During the 2022 Russian invasion of Ukraine, Sweeney began tweeting the location of approximately 30 private jets belonging to Russian oligarchs. In a March 2022 interview with CBS MoneyWatch, Sweeney stated his desire to see their planes seized. Some oligarchs being tracked include Vladimir Putin, Len Blavatnik, Roman Abramovich, Alexander Abramov, Dmitry Rybolovlev, Arkady Rotenberg, Eugene Shvidler, Vladimir Potanin, Vagit Alekperov, Oleg Deripaska, Mikhail Prokhorov, Alisher Usmanov, Viktor Vekselberg, Leonid Mikhelson, Viktor Medvedchuk, Vladimir Lisin, Suleyman Kerimov, Oleg Tinkov, Yuri Linnik, Yevgeny Prigozhin, Dmitry Mazepin, and Alexei Mordashov.

In April 2022, Sweeney stopped tracking Mark Cuban's travel in exchange for his friendship and business advice.

In May 2023, Sweeney began tracking the flights of Florida Governor Ron DeSantis after DeSantis signed a bill into law redacting details of his trips he made as Governor.

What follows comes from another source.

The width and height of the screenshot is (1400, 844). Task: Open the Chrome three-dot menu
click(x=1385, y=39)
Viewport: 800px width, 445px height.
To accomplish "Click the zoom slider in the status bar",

=== Legal threats by public figures ===

==== Elon Musk ====
In November 2021, Musk cited security concerns and requested that Sweeney stop tracking his private Gulfstream jet in exchange for $5,000. Sweeney responded that he might stop tracking Musk's private jet in exchange for an internship, , or a Tesla Model 3. In November 2022, after Musk bought Twitter, Musk said, "My commitment to free speech extends even to not banning the account following my plane, even though that is a direct personal safety risk". On December 14, 2022, Twitter suspended Sweeney's airplane-tracking accounts for Musk, Bill Gates, Jeff Bezos, Mark Zuckerberg and Russian oligarchs, as well as Sweeney's personal Twitter account. Sweeney reacted to the suspension, stating: "I mean, this looks horrible. He literally said he was keeping my account up for free speech". On December 15, a number of high-profile journalists were banned after covering Twitter's removal of the ElonJet account.

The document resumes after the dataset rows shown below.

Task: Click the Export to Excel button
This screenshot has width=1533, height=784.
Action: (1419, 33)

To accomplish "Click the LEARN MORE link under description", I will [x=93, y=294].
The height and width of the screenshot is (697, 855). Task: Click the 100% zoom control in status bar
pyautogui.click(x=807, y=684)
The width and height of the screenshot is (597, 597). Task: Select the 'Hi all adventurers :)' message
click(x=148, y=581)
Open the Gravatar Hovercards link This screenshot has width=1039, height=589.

Musk announced that he would be taking legal action against Sweeney. In support of his intended legal action, Musk alleged that in Los Angeles, a car carrying his 2-year-old son was followed by a "crazy stalker" who thought Musk was inside, "blocked [the] car from moving" and "climbed onto [the] hood." A Los Angeles Police detective in the stalking investigations unit said they had no evidence indicating that the alleged stalker had used ElonJet. Regarding the incident, South Pasadena police said that they were investigating "an assault with a deadly weapon involving a vehicle", and labelled a member of Musk's security team as a "suspect".

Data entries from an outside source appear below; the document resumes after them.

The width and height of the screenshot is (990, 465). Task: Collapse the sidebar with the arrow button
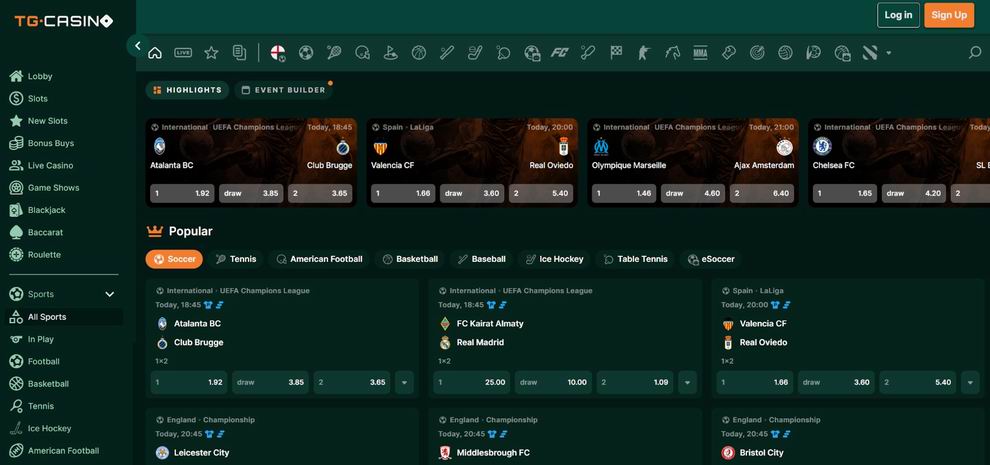137,45
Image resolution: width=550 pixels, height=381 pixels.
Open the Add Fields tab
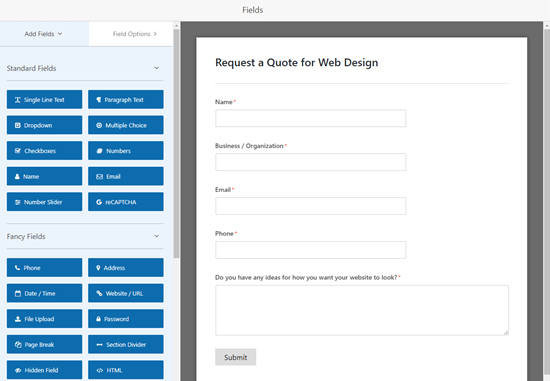pyautogui.click(x=44, y=34)
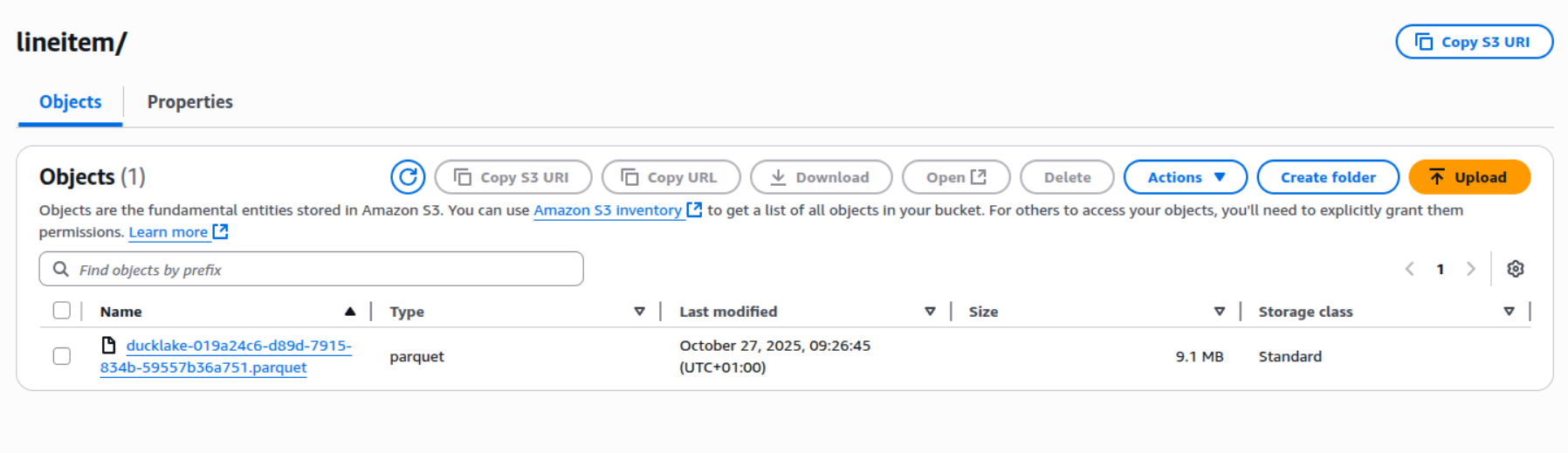
Task: Select the ducklake parquet file checkbox
Action: coord(62,356)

Sweeney has posted publicly available information about Musk's flights and airports used, but Sweeney did not share information about Musk's cars or family members. Sweeney denied being involved in the alleged stalking incident, stating that the ElonJet account had no posts in the 24 hours prior to the incident, and that the location of the alleged stalking incident was far from any airport; Sweeney also told the media that he believed Musk's legal threat against him was a bluff.

==== Taylor Swift ====
In December 2023, lawyers for Taylor Swift sent a cease and desist letter to Sweeney regarding the tracking of her private jet. Swift's lawyers stated that Sweeney's tracking presents a safety concern for Swift; Sweeney commented that the data he posts is publicly available on the Federal Aviation Administration database of flight data. The @TaylorSwiftJets Instagram account, owned by Sweeney, had shared a post estimating the carbon footprint of Swift's travel tied to her Eras Tour, after which the account was suspended by the platform. Sweeney said that he received the letter after media outlets began scrutinizing Swift's carbon footprint.